Xylitol and You

Xylitol helps prevent tooth decay.

Sugar-free Sweetener Prevents Cavities

Our website has previously discussed the benefits of xylitol gum in preventing cavities. In this article, our Placerville dentists would like to explain why xylitol improves your oral health and introduce an additional source for purchasing xylitol-based products, like chewing gum.

How Does Xylitol Work?

Oral bacteria thrive on sugar. When they digest sugar, one of their waste products is acid. This acid, if not rinsed or brushed away, leads to tooth decay. How can xylitol help prevent this process?

Since xylitol molecules are similar to sugar molecules, bacteria absorb them just as readily as they do ordinary sugar. When the bacteria tries to digest xylitol, however, it fails to do so. You might compare it to a person trying to eat a bowl of plastic fruit. Those artificial apples and grapes may look tasty, but even if you choke them down, you won’t get any energy from eating them. Bacteria eating xylitol have the same problem. As a result, they get less energy and many eventually die off.

Another study suggests that like fluoride, xylitol may play a role in increasing enamel remineralization. Your saliva contains all the elements necessary to rebuild enamel that is only slightly damaged. Scientists have suggested that xylitol may increase the uptake of calcium from your saliva to your teeth. The end result is stronger and naturally repaired teeth, despite bacterial action.

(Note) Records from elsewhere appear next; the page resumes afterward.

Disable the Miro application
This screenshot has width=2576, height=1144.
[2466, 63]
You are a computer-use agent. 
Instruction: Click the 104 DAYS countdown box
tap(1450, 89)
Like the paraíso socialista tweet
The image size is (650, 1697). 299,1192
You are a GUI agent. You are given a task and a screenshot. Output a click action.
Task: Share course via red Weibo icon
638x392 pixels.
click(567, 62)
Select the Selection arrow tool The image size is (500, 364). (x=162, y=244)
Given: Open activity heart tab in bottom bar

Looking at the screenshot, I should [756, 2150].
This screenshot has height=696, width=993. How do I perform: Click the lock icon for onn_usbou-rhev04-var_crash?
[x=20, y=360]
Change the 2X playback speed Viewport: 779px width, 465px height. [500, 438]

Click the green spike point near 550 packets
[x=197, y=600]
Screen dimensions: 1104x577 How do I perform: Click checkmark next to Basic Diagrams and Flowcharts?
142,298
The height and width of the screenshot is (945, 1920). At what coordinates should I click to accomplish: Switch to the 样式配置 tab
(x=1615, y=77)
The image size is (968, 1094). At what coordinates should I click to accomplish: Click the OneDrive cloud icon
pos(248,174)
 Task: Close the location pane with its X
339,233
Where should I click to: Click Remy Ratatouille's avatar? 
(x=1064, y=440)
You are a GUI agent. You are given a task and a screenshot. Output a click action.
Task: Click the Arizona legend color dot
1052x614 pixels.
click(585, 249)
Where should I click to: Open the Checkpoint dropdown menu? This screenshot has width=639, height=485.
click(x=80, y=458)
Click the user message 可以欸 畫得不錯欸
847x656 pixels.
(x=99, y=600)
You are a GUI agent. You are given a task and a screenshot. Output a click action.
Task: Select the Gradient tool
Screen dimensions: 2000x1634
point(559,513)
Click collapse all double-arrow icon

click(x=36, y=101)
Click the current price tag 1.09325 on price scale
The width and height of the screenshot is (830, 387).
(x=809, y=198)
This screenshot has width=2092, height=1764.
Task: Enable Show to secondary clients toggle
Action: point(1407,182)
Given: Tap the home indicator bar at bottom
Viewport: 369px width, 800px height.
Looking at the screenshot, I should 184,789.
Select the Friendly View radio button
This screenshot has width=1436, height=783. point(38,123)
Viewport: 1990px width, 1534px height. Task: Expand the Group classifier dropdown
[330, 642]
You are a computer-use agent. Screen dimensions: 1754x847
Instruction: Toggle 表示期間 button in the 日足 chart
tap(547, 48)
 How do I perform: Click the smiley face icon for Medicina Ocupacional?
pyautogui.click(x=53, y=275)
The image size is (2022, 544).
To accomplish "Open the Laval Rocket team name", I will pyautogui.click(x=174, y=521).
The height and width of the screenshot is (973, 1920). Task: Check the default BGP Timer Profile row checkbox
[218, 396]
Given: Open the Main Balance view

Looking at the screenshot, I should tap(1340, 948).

Where to Get Xylitol Products?

Many chewing gums and toothpastes feature xylitol as an ingredient. One study suggests that as little as one to four grams of xylitol a day is enough to produce less cavities and tooth decay. The general consensus is that you need to expose your teeth to about five to ten grams of the substance, however, for it to have maximum therapeutic effect. Consuming or using more than this appears to provide little additional benefit. What does that mean in the real world? If xylitol is listed as the first ingredient on a chewing gum label, then it probably contains about one gram of xylitol. Spread your use of the gum throughout the day, after meals for example, and you can easily consume five grams. In products where the xylitol is listed much further down the ingredient list the actual amount is likely minimal, but better than zero.

One company offering xylitol products is Epic Dental. Even some dental insurance companies have taken notice of Epic’s offerings and xylitol’s ability to cut back on tooth decay. As a result, your insurer may even offer an Epic Dental discount. In a future article, we may review some of Epic Dental’s products and provide feedback on their quality.

Xylitol is Not a Substitute

Of course, xylitol is not a substitute for regular tooth brushing and flossing. Certainly, if you are unable to brush your teeth at a given moment, xylitol chewing gum is much better than nothing. Make sure, however, that you continue your daily oral health care routine and don’t rely on xylitol alone to get rid of bacteria. In studies showing its beneficial effect, people were still expected to follow a regular regimen of dental care. In association with that, however, xylitol is a good choice for satisfying your sweet tooth while defeating bacteria.